Teri Pipe named Chief WellBeing Officer at ASU
College students tend to focus more on learning and expanding their minds than staying healthy: lab instead of lunch.
Faculty and employees often worry about their job and their mission more than their stress level.
Arizona State University is seeking a balance between individual needs and academic or professional needs. A strong GPA or a pay raise should not come at the expense of the digits on a bathroom scale or blood pressure monitor.
Toward that goal, ASU is naming Teri Pipe as the university’s first Chief WellBeing Officer. She is charged with creating an environment that supports students, faculty and staff in the idea that they, like all creatures and machines, need maintenance.

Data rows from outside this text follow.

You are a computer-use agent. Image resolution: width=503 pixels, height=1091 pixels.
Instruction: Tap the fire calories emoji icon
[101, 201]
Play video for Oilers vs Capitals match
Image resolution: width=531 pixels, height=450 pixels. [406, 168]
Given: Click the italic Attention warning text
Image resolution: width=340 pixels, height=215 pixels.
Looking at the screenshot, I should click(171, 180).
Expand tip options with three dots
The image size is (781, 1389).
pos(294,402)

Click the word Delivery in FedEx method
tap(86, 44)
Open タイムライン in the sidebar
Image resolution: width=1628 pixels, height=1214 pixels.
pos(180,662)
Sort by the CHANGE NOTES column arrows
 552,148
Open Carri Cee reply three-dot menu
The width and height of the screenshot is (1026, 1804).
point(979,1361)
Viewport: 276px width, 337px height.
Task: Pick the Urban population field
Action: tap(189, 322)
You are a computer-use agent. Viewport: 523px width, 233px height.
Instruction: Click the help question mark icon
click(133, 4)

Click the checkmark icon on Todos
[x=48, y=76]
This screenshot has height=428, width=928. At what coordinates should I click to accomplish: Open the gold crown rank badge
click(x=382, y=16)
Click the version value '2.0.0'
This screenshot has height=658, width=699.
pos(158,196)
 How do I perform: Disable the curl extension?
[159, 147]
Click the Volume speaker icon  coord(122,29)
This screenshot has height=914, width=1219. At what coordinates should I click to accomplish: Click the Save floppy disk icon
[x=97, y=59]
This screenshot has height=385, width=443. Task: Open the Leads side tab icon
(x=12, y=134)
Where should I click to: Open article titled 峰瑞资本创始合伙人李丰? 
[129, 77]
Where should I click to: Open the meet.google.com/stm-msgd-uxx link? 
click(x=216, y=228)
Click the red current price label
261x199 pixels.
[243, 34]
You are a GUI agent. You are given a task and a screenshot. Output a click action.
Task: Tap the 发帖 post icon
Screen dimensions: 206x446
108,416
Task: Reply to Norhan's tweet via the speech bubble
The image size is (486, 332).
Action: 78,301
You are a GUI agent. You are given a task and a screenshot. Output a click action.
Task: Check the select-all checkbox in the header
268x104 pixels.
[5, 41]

“Students and employees at a university, as with all humans, operate in an outer world and an inner world,” said Pipe, dean of ASU’s College of Nursing and Health Innovation, “and they can only succeed by tending to both. We have a wonderful opportunity to build upon ASU’s rich legacy and develop a creative approach to wellbeing that will both aid the members of our campus family now and prepare them for the future.”
Pipe’s role, which was suggested by students, will include shifting the mindset among students and employees alike to know that they succeed only with strength in all parts of their life. ASU knows that its students, faculty and staff remain its greatest assets
“Dean Pipe will lead this initiative because of her strong commitment to wellbeing that extends beyond the absence of illness to the enhancement of the total person,” said Mark Searle, executive vice president and university provost. “This is the goal we seek to achieve for both students and employees. She will work closely with our colleagues in Educational Outreach and Student Services on student-based initiatives and will collaborate with Human Resources on efforts aimed at staff and faculty members.”
Pipe, who has served as dean of the College of Nursing and Health Innovation since 2011, will assume the new role while continuing to lead the college. She will report to Searle and to Jim Rund, senior vice president for Educational Outreach and Student Services.
“This was a student-led priority,” Rund said, “to appoint an institutional leader who could champion positivity, personal balance and healthfulness. The students’ hope is that ASU becomes a national leader in student well-being.”
Pipe emphasized that wellbeing is dynamic. It means something different for everyone, whether that involves eating, sleeping, exercise, social interaction, quiet stillness or a variety of other elements in university life.